[Screenshot grounding data]
━━━
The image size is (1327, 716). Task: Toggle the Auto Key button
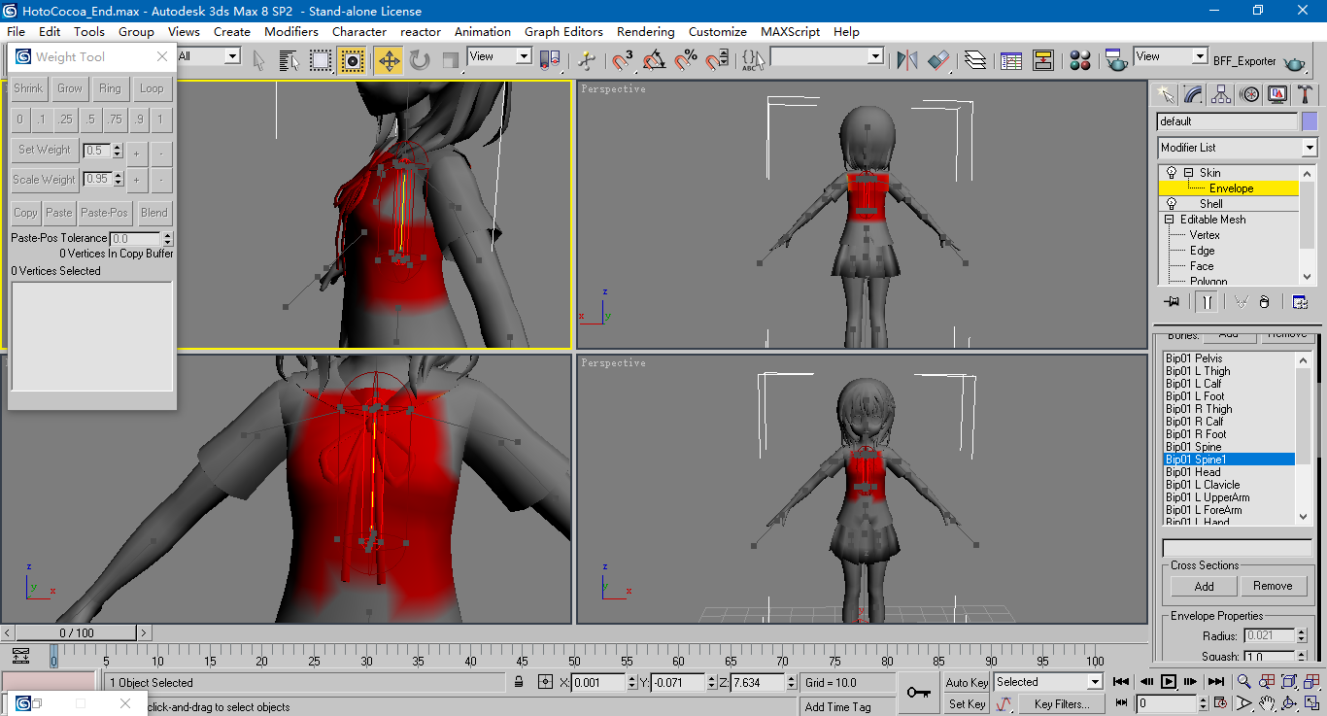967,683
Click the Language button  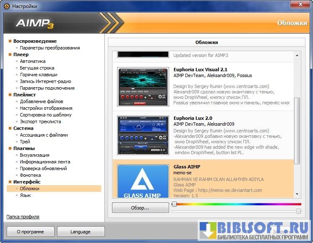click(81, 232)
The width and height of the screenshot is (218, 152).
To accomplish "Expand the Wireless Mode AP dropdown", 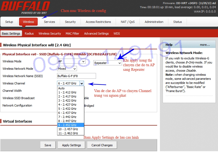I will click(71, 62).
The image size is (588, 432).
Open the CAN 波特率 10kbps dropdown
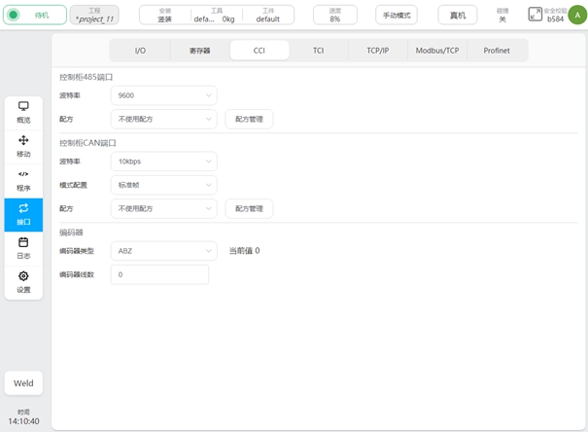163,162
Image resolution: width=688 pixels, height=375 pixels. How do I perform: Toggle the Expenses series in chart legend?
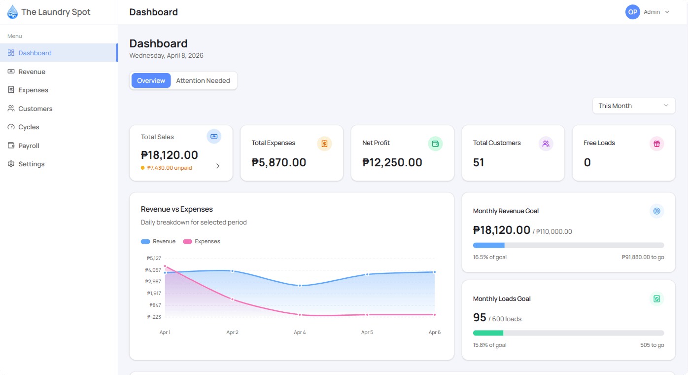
━━━
**WHAT THIS TASK INVOLVES:**
Return the lines from the one containing "Open the CAN 波特率 10kbps dropdown" through the last line of the records, both included, exactly as written and with no pictures.

**EXERCISE RESPONSE:**
Open the CAN 波特率 10kbps dropdown
163,162
Image resolution: width=688 pixels, height=375 pixels. How do I perform: Toggle the Expenses series in chart legend?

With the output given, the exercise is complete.